A recent study, published in the Drug and Alcohol Dependence, found that cannabis smokers are five times more likely to develop an alcohol use disorder (AUD) compared to adults who do not use marijuana.

The study evaluated data from 27,461 adults who completed the National Epidemiological Survey of Alcohol Use and Related Disorders. The adults first used marijuana at a time when they had no history of AUDs. They were then assessed at two separate points later on in the study.

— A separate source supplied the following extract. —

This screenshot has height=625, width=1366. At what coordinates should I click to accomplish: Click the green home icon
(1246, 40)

“Our results suggest that cannabis use appears to be associated with an increased vulnerability to developing an alcohol use disorder, even among those without any history of this,” said Renee Goodwin, associate professor of epidemiology at Columbia’s Mailman School of Public Health, in a news release. “Marijuana use also appears to increase the likelihood that an existing alcohol use disorder will continue over time.”

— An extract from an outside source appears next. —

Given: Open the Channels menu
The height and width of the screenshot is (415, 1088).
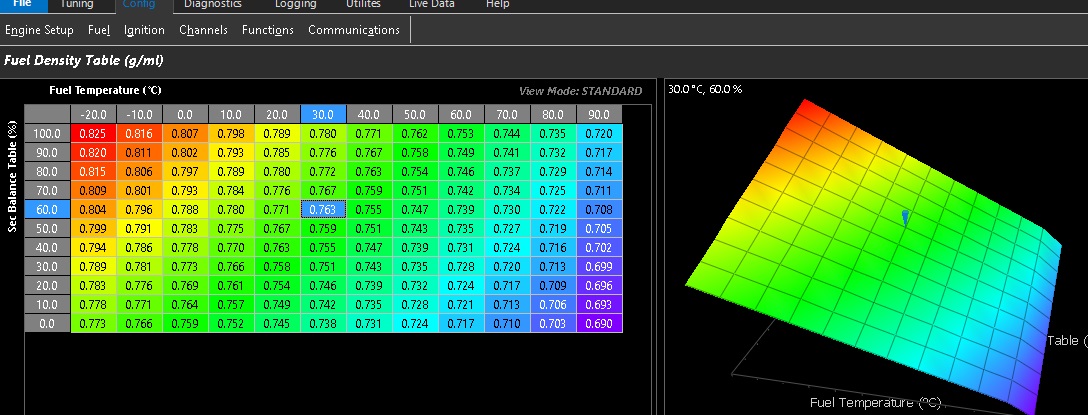Looking at the screenshot, I should (x=203, y=30).
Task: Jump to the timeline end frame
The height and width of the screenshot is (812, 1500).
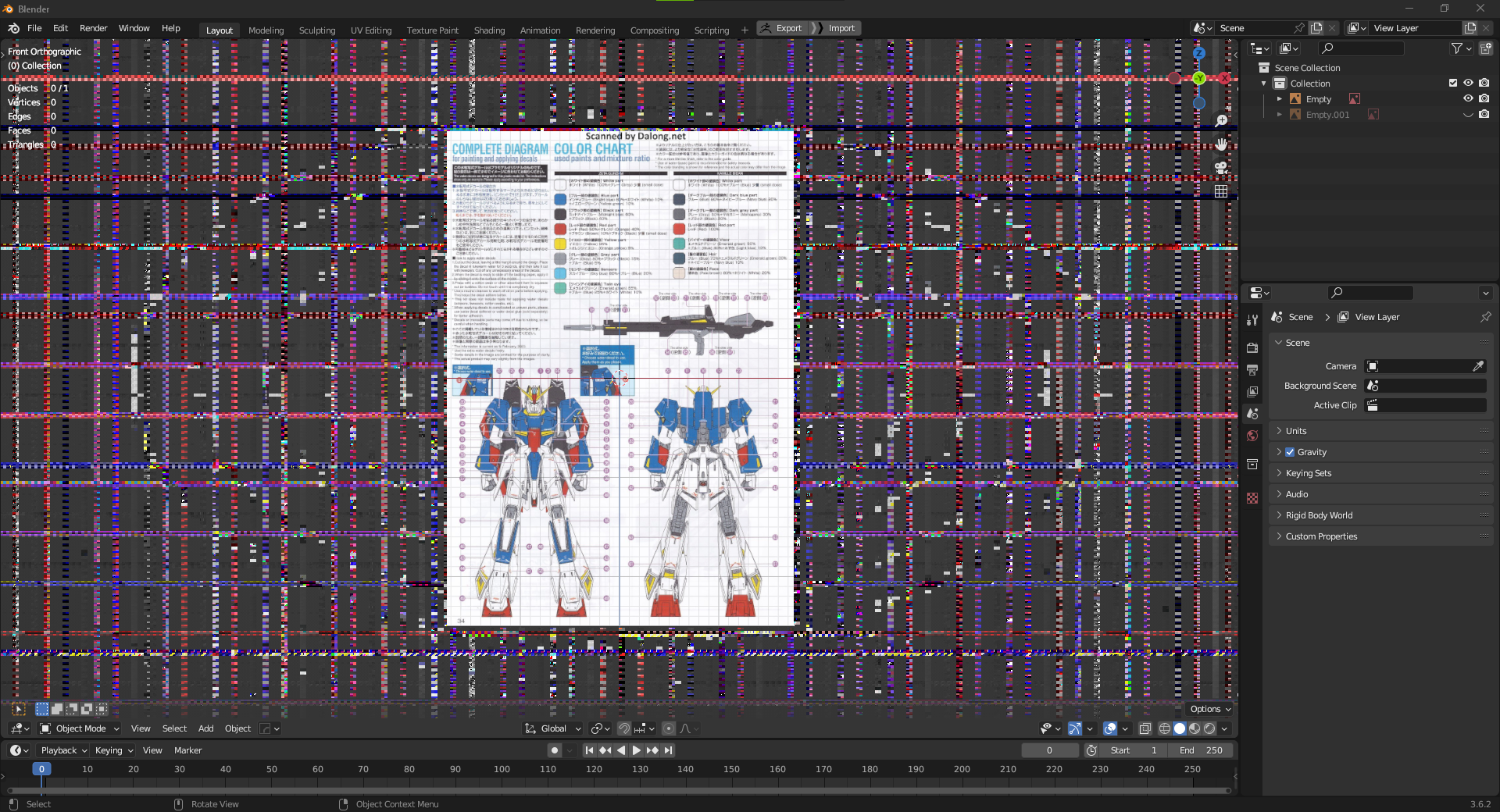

Dr. Cynthia Gordon, a psychiatrist and addiction medicine specialist with Advocate Addiction Treatment Program, believes that we need community-based and clinical programs to monitor this problem.

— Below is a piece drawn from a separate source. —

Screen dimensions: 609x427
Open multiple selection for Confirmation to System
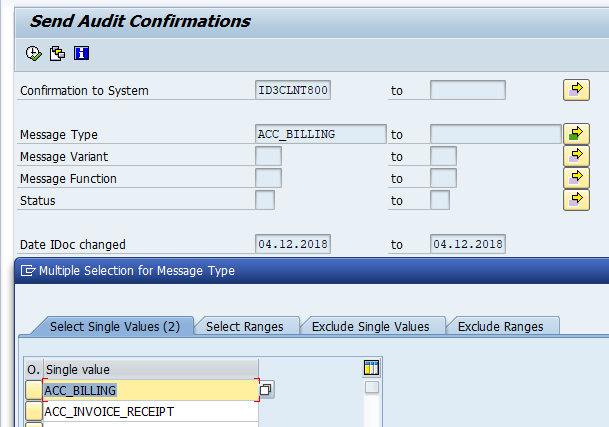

“Those using cannabis treatment programs should also be monitored for alcohol use. Education on the link between addictions should also be integrated into the program,” says Dr. Gordon.

According to the National Cannabis Prevention and Information Centre, when people mix cannabis and alcohol together at one time, the results can be unpredictable. The effects of either drug may be more powerful, or the combination may produce different and unpredictable reactions. Among these reactions includes nausea, vomiting and dizziness.

“People sometimes try substituting one drug for another,” says Dr. Gordon. “Trying to cut back on one drug may end up in more use of the other drug to help manage the symptoms of reducing the first drug. For example, some people giving up cannabis may experience anxiety and take up drinking alcohol to help them relax and combat the anxiety. This type of drug use is dangerous and can result in a person having problems with both drugs instead of one.”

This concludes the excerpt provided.